● **WORK ITEM**
Where the records contain images, omit them, and repeat everything else word for word.

------------------------------------------------------------------------

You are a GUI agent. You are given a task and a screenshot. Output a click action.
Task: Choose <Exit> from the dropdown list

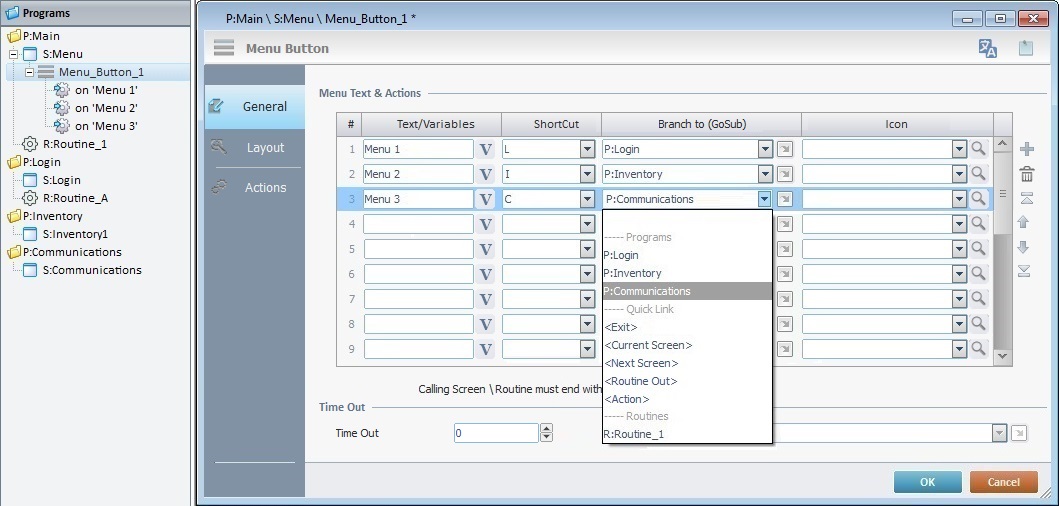pos(621,327)
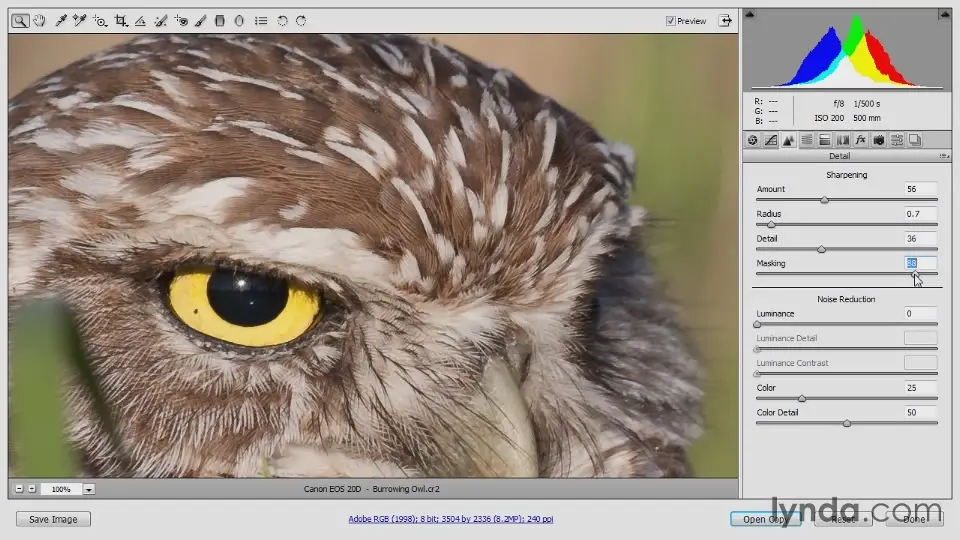
Task: Click the sharpening Radius value field
Action: click(x=920, y=214)
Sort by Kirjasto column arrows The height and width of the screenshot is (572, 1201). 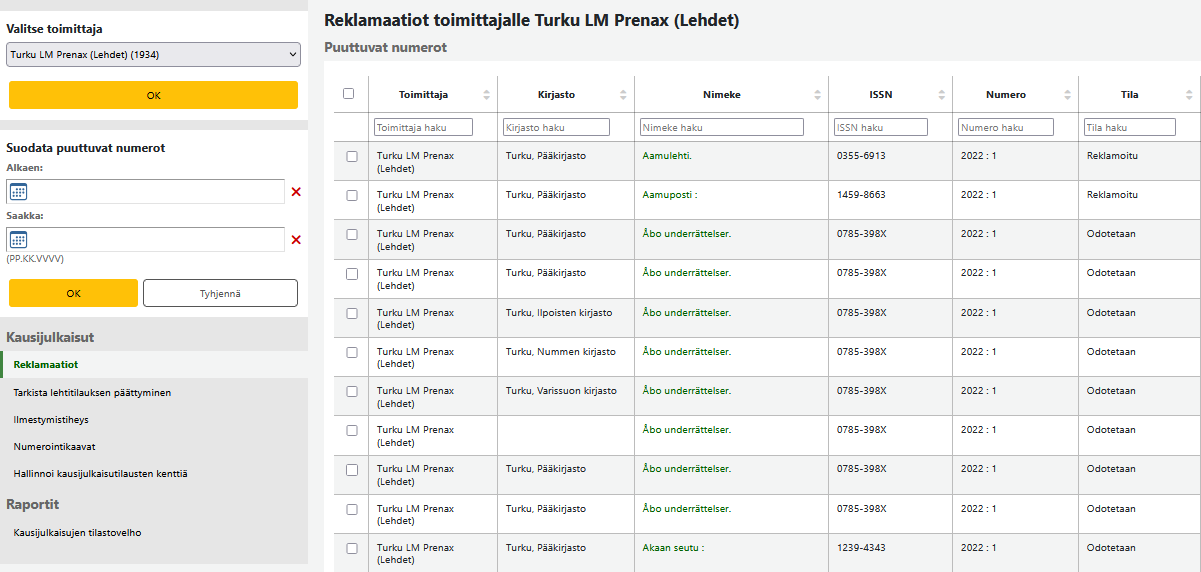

------------------------------------------------------------------------

● **EXERCISE RESULT**
You are a GUI agent. You are given a task and a screenshot. Output a click action.
Task: Choose <Exit> from the dropdown list

pos(621,327)
Task: Click the sharpening Radius value field
Action: click(x=920, y=214)
Sort by Kirjasto column arrows The height and width of the screenshot is (572, 1201). 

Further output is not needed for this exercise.